Bezmyślna zabawa
Zamojscy policjanci zatrzymali dwóch szesnastolatków z Zamościa, którzy na przystanku autobusowym odpalili własnoręcznie zrobioną petardę. Na szczęście obyło się bez ofiar. Zniszczeniu uległy jedynie szyby w wiacie przystanku. Bezmyślna zabawa nastolatków wkrótce znajdzie swój finał w sądzie dla nieletnich.
Zamojscy policjanci zatrzymali dwóch szesnastolatków z Zamościa, którzy na przystanku autobusowym odpalili własnoręcznie zrobioną petardę. Na szczęście obyło się bez ofiar. Zniszczeniu uległy jedynie szyby w wiacie przystanku.

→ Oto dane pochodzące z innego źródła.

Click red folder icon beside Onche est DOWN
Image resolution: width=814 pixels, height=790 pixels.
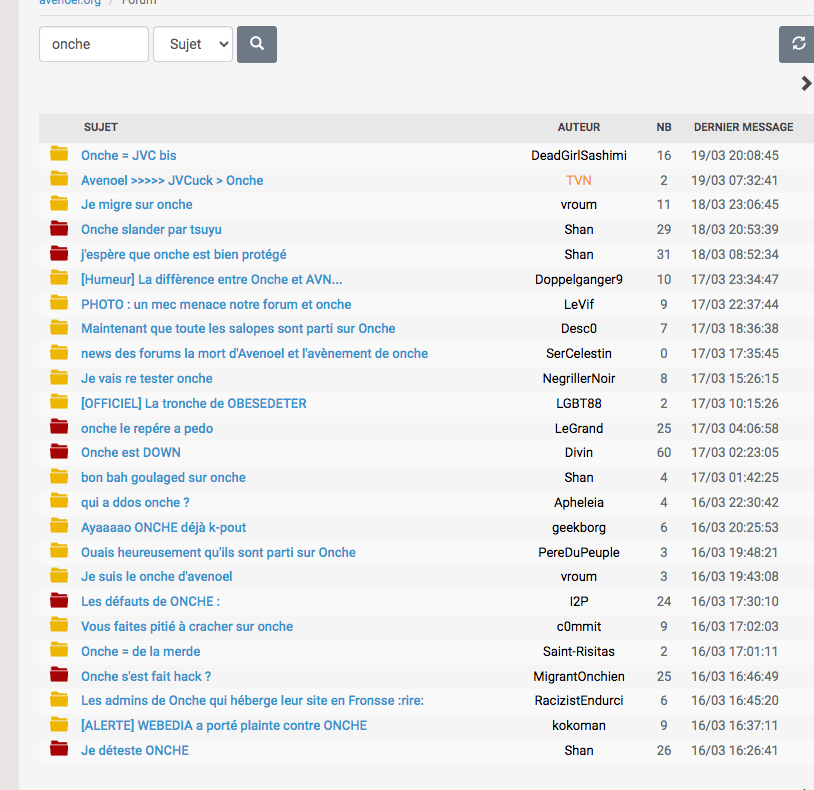tap(59, 452)
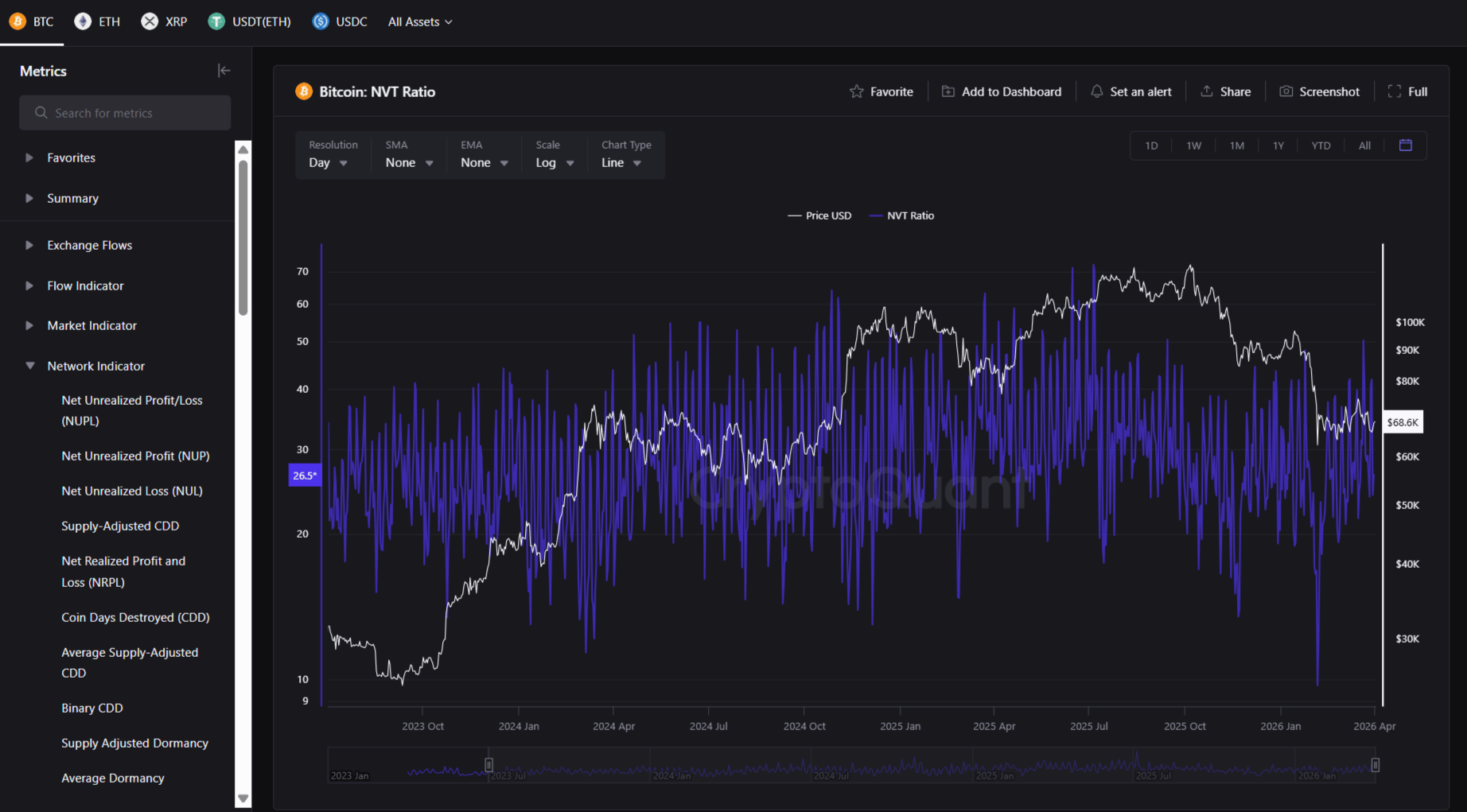This screenshot has height=812, width=1467.
Task: Open the All Assets menu
Action: coord(420,21)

Bezmyślna zabawa nastolatków wkrótce znajdzie swój finał w sądzie dla nieletnich. Wczoraj tuż po godzinie 11.00 dyżurny zamojskiej komendy otrzymał informację o eksplozji, jaka miała miejsce na przystanku autobusowym przy ul. Młyńskiej. Na miejsce skierowany został patrol policji. Jak się okazało to dwaj szesnastolatkowie z Zamościa byli sprawcami wybuchu. Młodzieńcy na przystanku autobusowym odpalili własnoręcznie zrobiony ładunek. Do jego wyrobu posłużyła nastolatkom metalowa rura. Jej wnętrze szesnastolatkowie wypełnili zawartością kilku petard zakupionych w markecie. Tak przygotowany ładunek odpalili na przystanku wśród ludzi oczekujących na autobus. Na szczęście nikomu nic się nie stało. Eksplozja była jednak na tyle silna, że w wiacie przystanku zniszczone zostały szyby. Sprawcy wybuchu zostali zatrzymani. Wczoraj odbyło się ich przesłuchanie.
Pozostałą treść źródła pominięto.